BEGIN DATASET ENTRIES

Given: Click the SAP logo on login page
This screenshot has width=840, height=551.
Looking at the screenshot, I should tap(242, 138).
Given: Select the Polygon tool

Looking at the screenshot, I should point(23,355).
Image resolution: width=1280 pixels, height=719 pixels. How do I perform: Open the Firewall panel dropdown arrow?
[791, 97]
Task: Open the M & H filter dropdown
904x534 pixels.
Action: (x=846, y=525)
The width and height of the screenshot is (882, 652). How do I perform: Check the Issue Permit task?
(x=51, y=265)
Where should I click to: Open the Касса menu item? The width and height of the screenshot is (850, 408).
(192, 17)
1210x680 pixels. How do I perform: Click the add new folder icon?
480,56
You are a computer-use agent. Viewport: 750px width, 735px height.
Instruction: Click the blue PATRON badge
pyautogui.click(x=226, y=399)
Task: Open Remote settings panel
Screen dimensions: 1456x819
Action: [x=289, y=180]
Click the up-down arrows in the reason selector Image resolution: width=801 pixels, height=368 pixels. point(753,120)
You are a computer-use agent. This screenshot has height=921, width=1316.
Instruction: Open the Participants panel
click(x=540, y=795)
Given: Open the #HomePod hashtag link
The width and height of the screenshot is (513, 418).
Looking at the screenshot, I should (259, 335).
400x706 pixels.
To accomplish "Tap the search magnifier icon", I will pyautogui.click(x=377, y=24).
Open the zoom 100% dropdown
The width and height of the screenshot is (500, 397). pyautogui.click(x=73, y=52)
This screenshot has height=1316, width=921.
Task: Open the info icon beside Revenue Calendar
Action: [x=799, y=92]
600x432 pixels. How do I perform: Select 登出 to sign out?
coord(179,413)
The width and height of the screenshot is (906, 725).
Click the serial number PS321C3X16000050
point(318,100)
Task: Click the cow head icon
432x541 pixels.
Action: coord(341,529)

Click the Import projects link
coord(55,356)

END DATASET ENTRIES

WORK ITEM:
Each line from the start of the records through the line holding "Click the up-down" must be returned exactly; nothing else belongs in the answer.

SOLUTION TO THIS TASK:
Given: Click the SAP logo on login page
This screenshot has width=840, height=551.
Looking at the screenshot, I should tap(242, 138).
Given: Select the Polygon tool

Looking at the screenshot, I should point(23,355).
Image resolution: width=1280 pixels, height=719 pixels. How do I perform: Open the Firewall panel dropdown arrow?
[791, 97]
Task: Open the M & H filter dropdown
904x534 pixels.
Action: (x=846, y=525)
The width and height of the screenshot is (882, 652). How do I perform: Check the Issue Permit task?
(x=51, y=265)
Where should I click to: Open the Касса menu item? The width and height of the screenshot is (850, 408).
(192, 17)
1210x680 pixels. How do I perform: Click the add new folder icon?
480,56
You are a computer-use agent. Viewport: 750px width, 735px height.
Instruction: Click the blue PATRON badge
pyautogui.click(x=226, y=399)
Task: Open Remote settings panel
Screen dimensions: 1456x819
Action: [x=289, y=180]
Click the up-down arrows in the reason selector Image resolution: width=801 pixels, height=368 pixels. point(753,120)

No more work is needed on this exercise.